Nikki Aiello was protesting for her nephew, who she says is one of those 24 million people that will lose insurance. She says he was born with a pre-existing condition.
“I don't know how Paul Ryan can claim to be supportive of life when he's doing something like this that will deprive people of healthcare and will cost people their lives,” stated Aiello.
Billy Long, MO-7
Missourians who are worried about the future of their health care were protesting the Trumpcare vote outside of Congressman Billy Long's office in Springfield.
“We were finally in a place where we didn't have to worry about being priced out of insurance,” said Crystal Brigman Mahaney with Missouri Health Care for All.
“It's going to make it very difficult to have access to care for many people in our nation,” said Rev. Phil Snider, a senior minister at Brentwood Christian Church, who joined protesters outside Long's office.
Scott Taylor, VA-2
Protesters gathered at Town Center Thursday evening to hold a candlelight vigil after the House of Representatives, including Rep. Scott Taylor, voted to pass a bill to repeal Obamacare.
Erin Edlow of Virginia Beach, viewed the bill and the ACHA plan as a “travesty.”
“I am one of the 400,000 Virginians that does not have healthcare insurance because Virginia was a state that opted out of expanding Medicaid in this state,” she said. “This new plan that is going further than non-expansion in 2020 is definitely going to affect me because it’s not even going to be an option after 2020.”
Erik Paulsen, MN-3
Protests are planned Friday afternoon outside the Twin Cities-area offices of U.S. Reps. Erik Paulsen and Jason Lewis as some Minnesotans respond angrily to their votes a day earlier in favor of the Republican measure repealing and replacing the Affordable Care Act.
The noon protest outside Paulsen’s Eden Prairie office is organized by the Third Congressional District chapter of Indivisible, a protest group that’s sprung up in recent months in response to the agenda of President Trump and Republicans in Congress. The group has organized a number of protest events aimed at Paulsen in recent weeks.
Mark Meadows, NC-11
People unhappy with the House Republicans' health care reform bill staged a die-in at a local congressman's office Thursday.

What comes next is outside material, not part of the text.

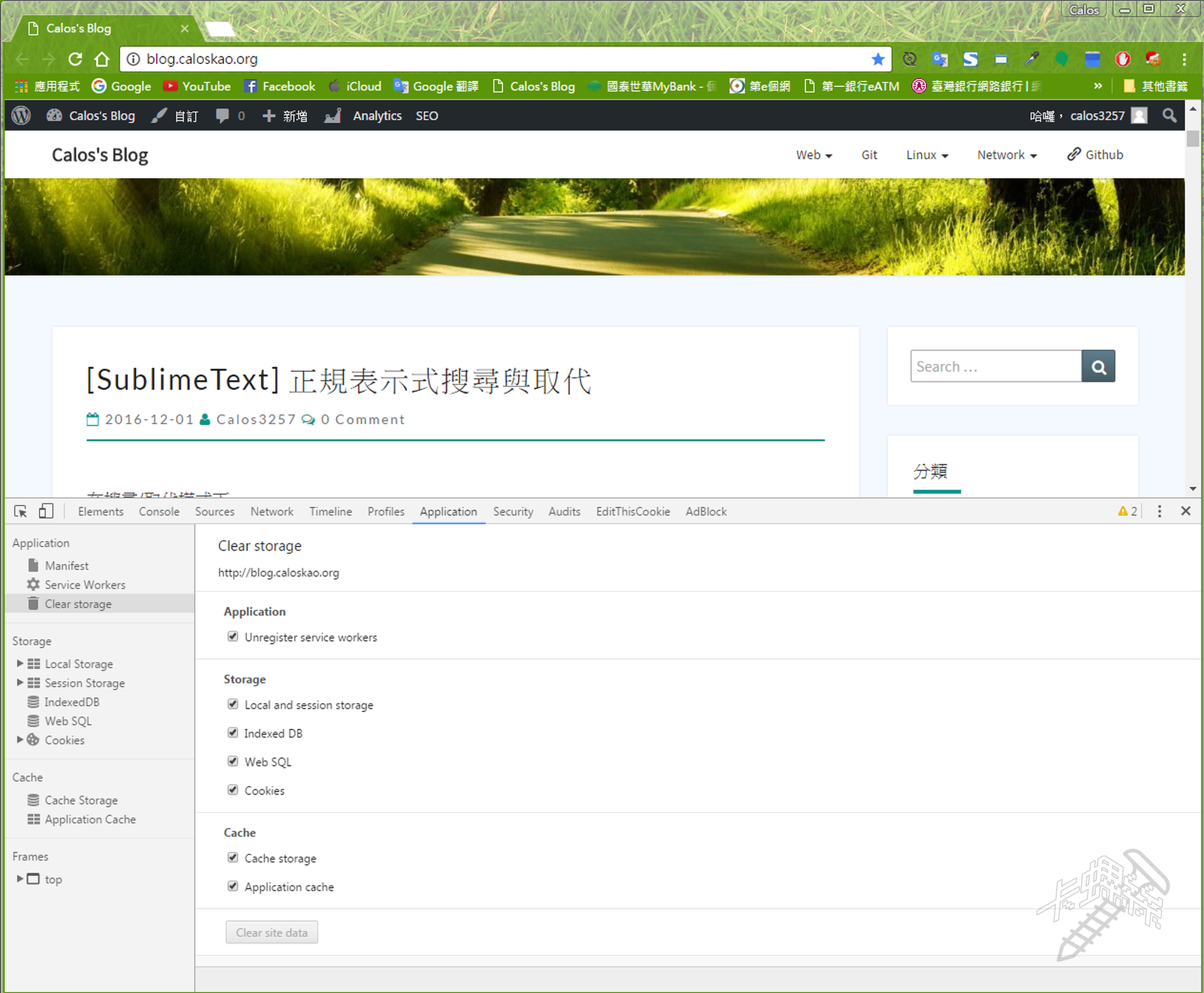
Task: Disable the Cache storage checkbox
Action: (233, 858)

Several North Carolina branches of the NAACP gathered outside the Hendersonville office of Rep. Mark Meadows, R-NC.
“A woman with breast cancer, the Kaiser Foundation is estimating it's going to cost $44,000 for her to get into that high risk pool that Congressman Meadows and his Freedom Caucus friends have created,” Kathleen Barnes, of the Transylvania County NAACP, said.
Mia Love, UT-4
Utah's all-Republican House delegation voted Thursday in favor of a health care overhaul that could impact people with pre-existing conditions, triggering serious worries from people who fit that category.
Salt Lake City resident Emilee Sharp said she is considering rushing a major spinal surgery in case she loses her insurance even though her doctor warned it's risky.
“It's horrible to think that 'oh my insurance may be taken away and now I have to enter into surgery that is extremely risky; it could go wrong,” said Sharp.
Murray resident Jake Martinez, 32, said he's worried about getting health insurance in the future since he has epilepsy, considered a pre-existing condition by insurers. “Today, it really kind of sunk in that not only are we not going to potentially have health care coverage, but that it was done as a political win rather than a well-thought out plan,” said Jake Martinez, a former chef who is studying social work. “That's what stings about it.”
Mark Amodei, NV-2
“This bill is inhumane, and a means by which to increase the profits of the health insurance industry,” said Amy Vilela, healthcare advocate. Vilela's 22-year-old daughter died of a pulmonary embolism due to a blood clot. “I am the mother of a child who died because she couldn't provide proof of insurance,” Vilela said. She says the hospital turned her daughter away, due to a lack of insurance. Vilela said Trump care will do little to change that.